[Microsoft Entra ID] az ad sp create-for-rbac: Add --service-management-reference argument (#31212)

Author: jiasli

src/azure-cli/azure/cli/command_modules/role/_help.py

@@ -516,7 +516,9 @@
 
 helps['ad sp create-for-rbac'] = """
 type: command
-short-summary: Create a service principal and configure its access to Azure resources.
+short-summary: >
+    Create an application and its associated service principal, optionally configure the service principal's
+    RBAC role assignments.
 long-summary: >-
     The output includes credentials that you must protect. Be sure that you do not include these credentials
     in your code or check the credentials into your source control. As an alternative, consider using

src/azure-cli/azure/cli/command_modules/role/_params.py

@@ -198,6 +198,10 @@ def load_arguments(self, _):
                    deprecate_info=c.deprecate(target='--sdk-auth'),
                    help='Output service principal credential along with cloud endpoints in JSON format. ',
                    arg_type=get_three_state_flag())
+        c.argument('service_management_reference',
+                   help='Set the serviceManagementReference property of the created application. '
+                        'Reference application or service contact information from a Service or Asset Management '
+                        'database.')
 
     with self.argument_context('ad sp owner list') as c:
         c.argument('identifier', options_list=['--id'], help='service principal name, or object id or the service principal')

src/azure-cli/azure/cli/command_modules/role/custom.py

@@ -1217,7 +1217,9 @@ def list_service_principal_owners(client, identifier):
 # pylint: disable=inconsistent-return-statements
 def create_service_principal_for_rbac(
         # pylint:disable=too-many-statements,too-many-locals, too-many-branches, unused-argument
-        cmd, display_name=None, years=None, create_cert=False, cert=None, scopes=None, role=None,
+        cmd, display_name=None,
+        service_management_reference=None,
+        years=None, create_cert=False, cert=None, scopes=None, role=None,
         show_auth_in_json=None, skip_assignment=False, keyvault=None):
     import time
 
@@ -1261,6 +1263,7 @@ def create_service_principal_for_rbac(
     aad_application = create_application(cmd,
                                          graph_client,
                                          app_display_name,
+                                         service_management_reference=service_management_reference,
                                          key_value=public_cert_string,
                                          start_date=app_start_date,
                                          end_date=app_end_date)

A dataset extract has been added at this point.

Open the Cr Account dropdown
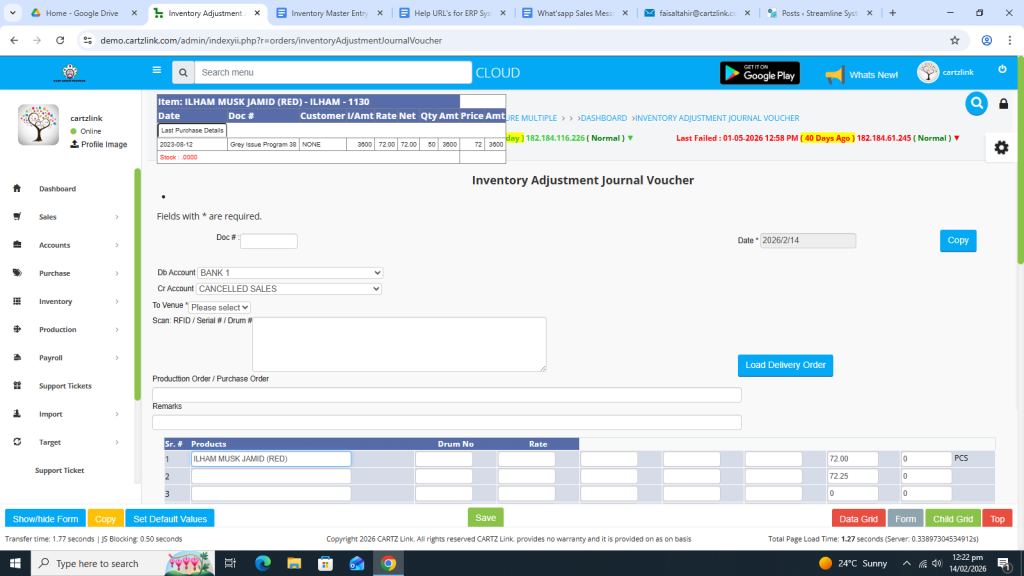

src/azure-cli/azure/cli/command_modules/role/linter_exclusions.yml

@@ -66,6 +66,11 @@ ad app federated-credential delete:
         federated_identity_credential_id_or_name:
             rule_exclusions:
             - option_length_too_long
+ad sp create-for-rbac:
+    parameters:
+        service_management_reference:
+            rule_exclusions:
+            - option_length_too_long
 role assignment list:
     parameters:
         fill_role_definition_name: